[SUPPLIED MATERIAL Boundary: Start]
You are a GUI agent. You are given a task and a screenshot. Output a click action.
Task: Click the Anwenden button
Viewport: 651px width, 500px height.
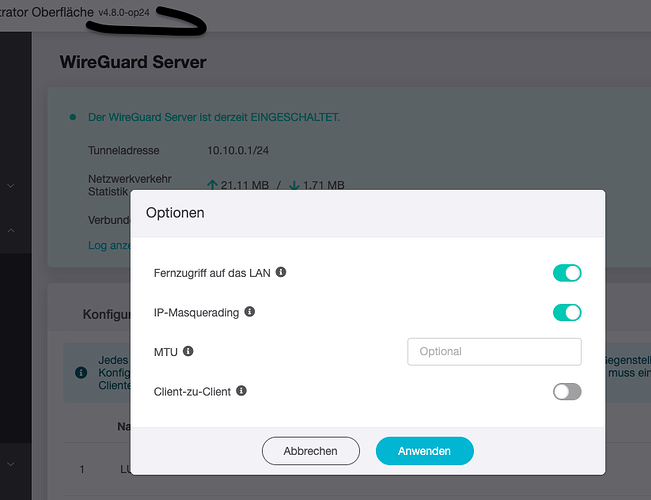tap(424, 451)
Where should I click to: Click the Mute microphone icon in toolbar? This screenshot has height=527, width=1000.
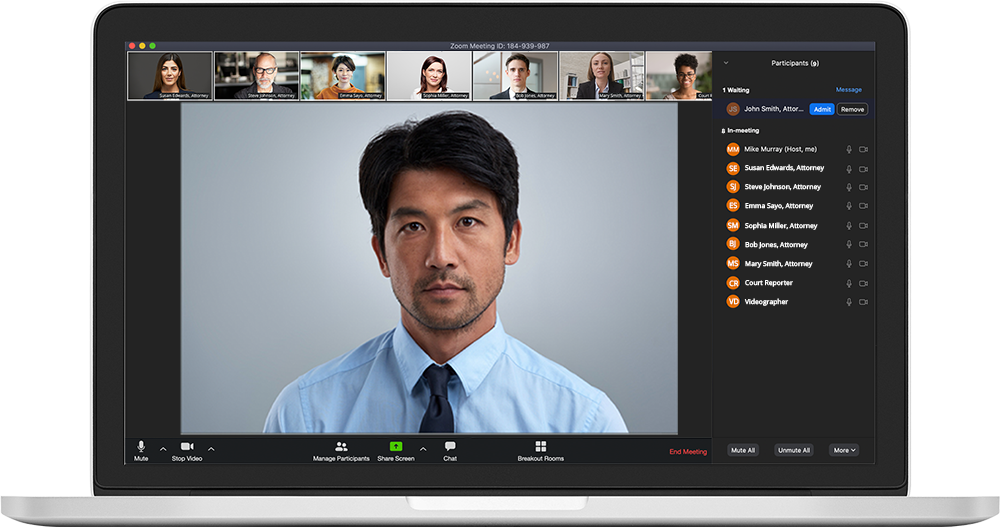[x=141, y=446]
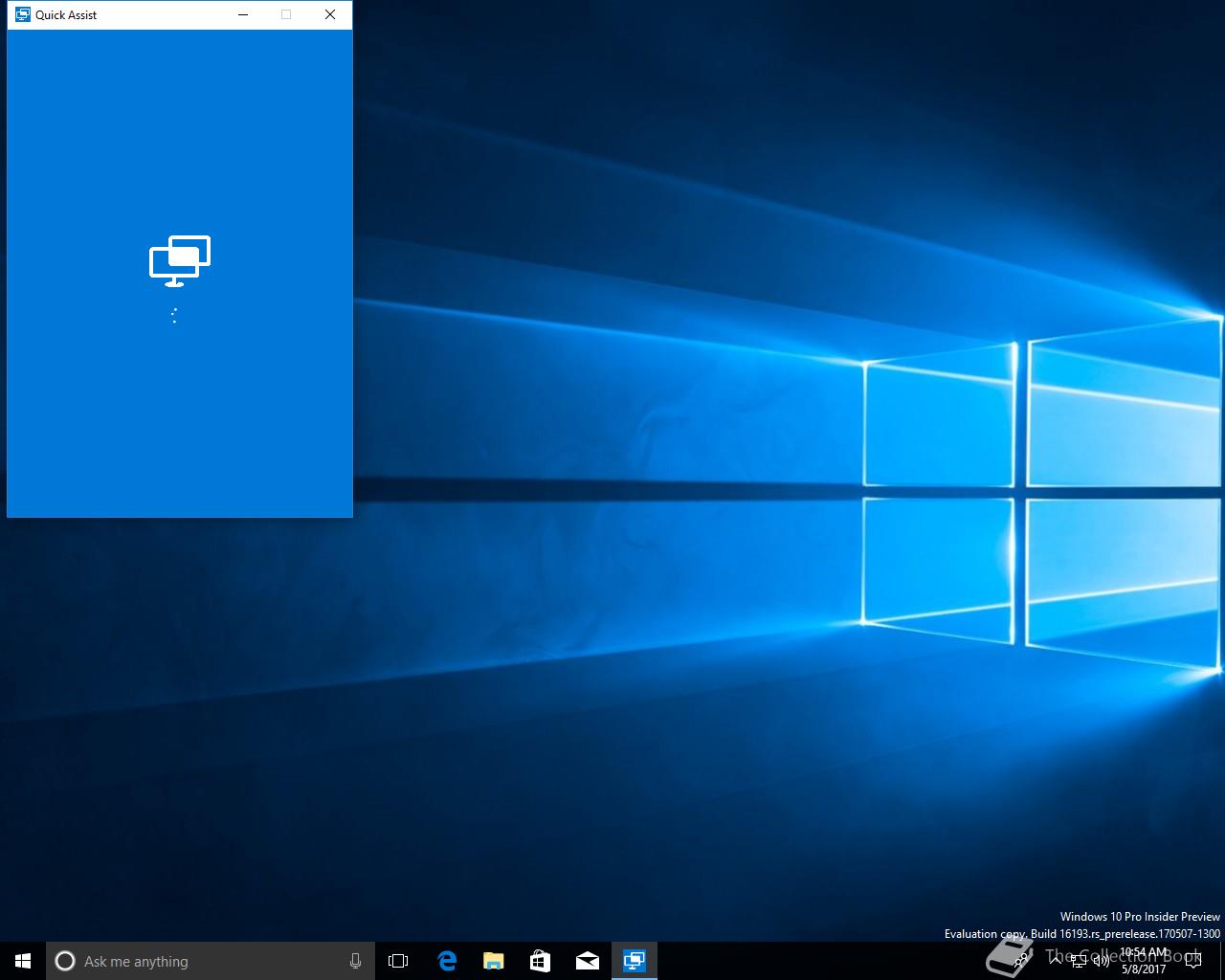
Task: Close the Quick Assist window
Action: point(330,14)
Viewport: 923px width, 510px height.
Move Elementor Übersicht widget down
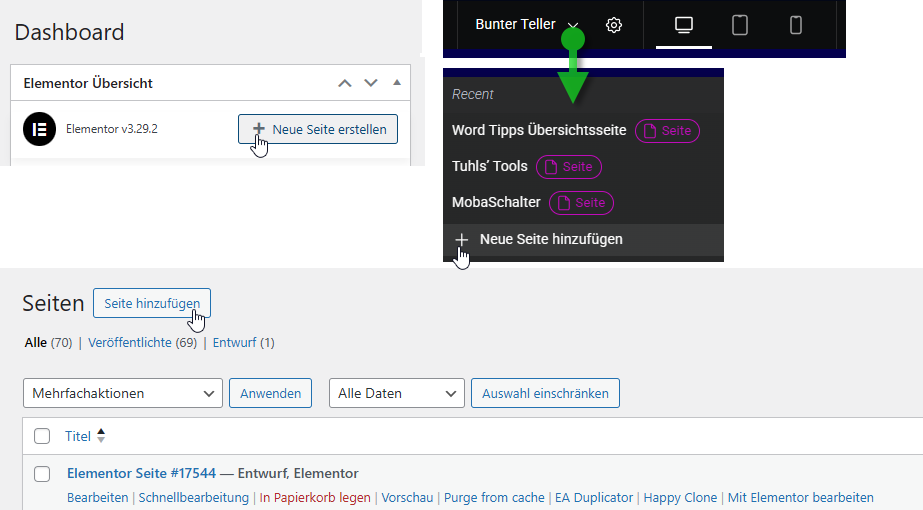pos(371,83)
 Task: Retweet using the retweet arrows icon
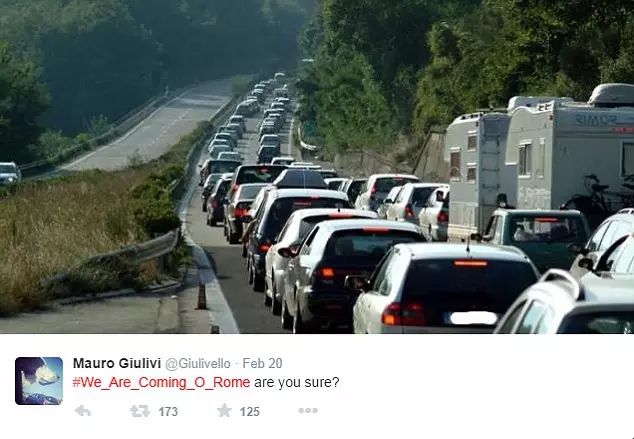click(x=139, y=411)
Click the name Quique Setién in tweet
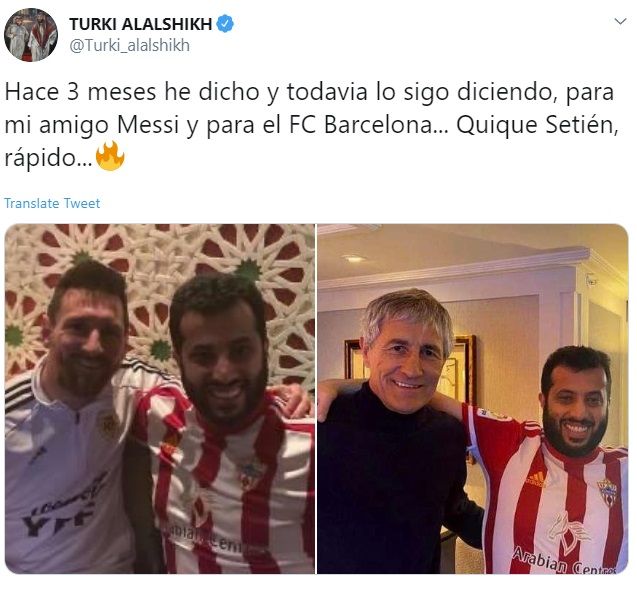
[SUPPLIED MATERIAL Boundary: End]
DESCRIPTION OF THE TASK -
The reply must contain every entry above, exactly as written, and none of the pictures.

ANSWER BOX -
You are a GUI agent. You are given a task and a screenshot. Output a click action.
Task: Click the Anwenden button
Viewport: 651px width, 500px height.
tap(424, 451)
Where should I click to: Click the Mute microphone icon in toolbar? This screenshot has height=527, width=1000.
[x=141, y=446]
Task: Close the Quick Assist window
Action: point(330,14)
Viewport: 923px width, 510px height.
Move Elementor Übersicht widget down
pos(371,83)
 Task: Retweet using the retweet arrows icon
click(x=139, y=411)
Click the name Quique Setién in tweet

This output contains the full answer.